Saved data entries

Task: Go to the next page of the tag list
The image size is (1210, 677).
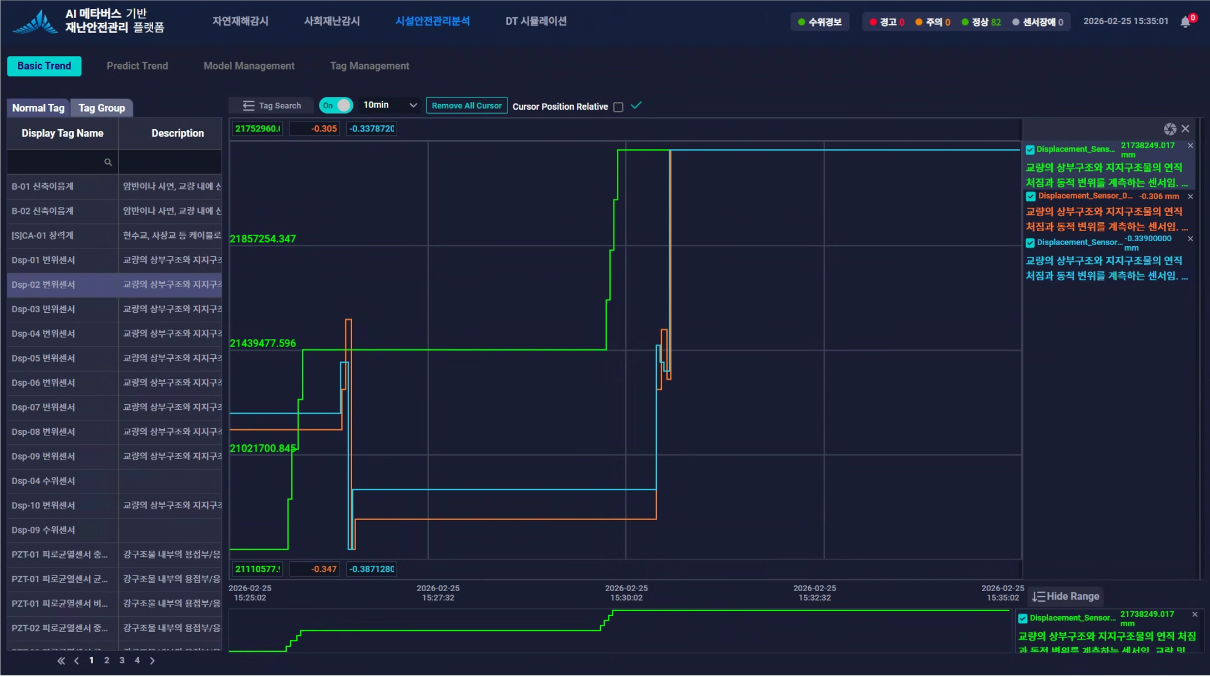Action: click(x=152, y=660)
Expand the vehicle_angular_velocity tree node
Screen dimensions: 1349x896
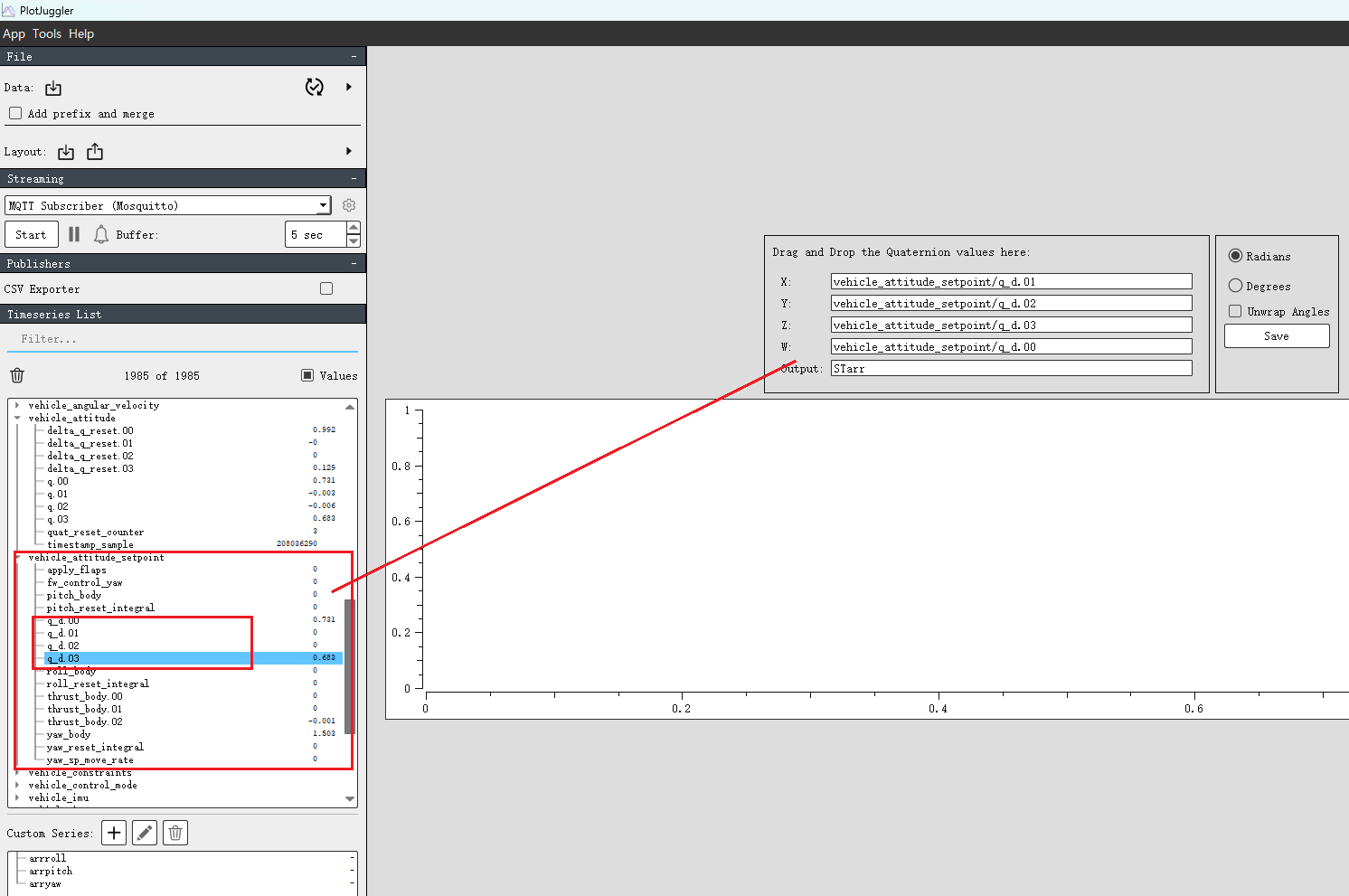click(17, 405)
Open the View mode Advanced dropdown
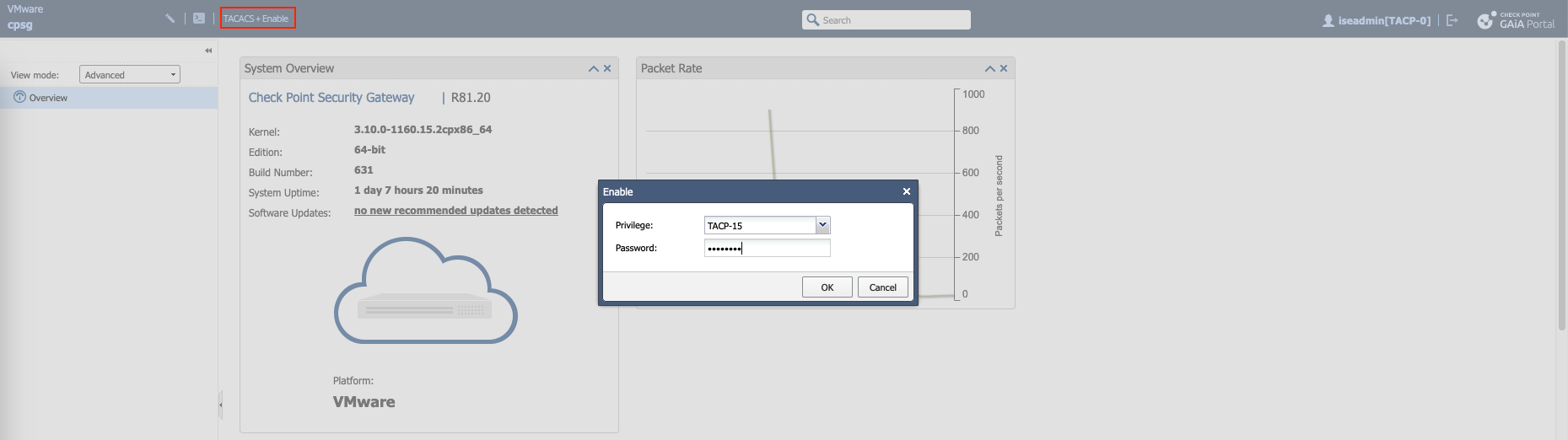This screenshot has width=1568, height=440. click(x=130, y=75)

WHAT TO PRODUCE - All of the lines above must be printed again exactly, and no picture may appear in the copy.

TASK RESPONSE -
Task: Go to the next page of the tag list
The image size is (1210, 677).
Action: click(x=152, y=660)
Expand the vehicle_angular_velocity tree node
Screen dimensions: 1349x896
click(17, 405)
Open the View mode Advanced dropdown
This screenshot has width=1568, height=440. click(x=130, y=75)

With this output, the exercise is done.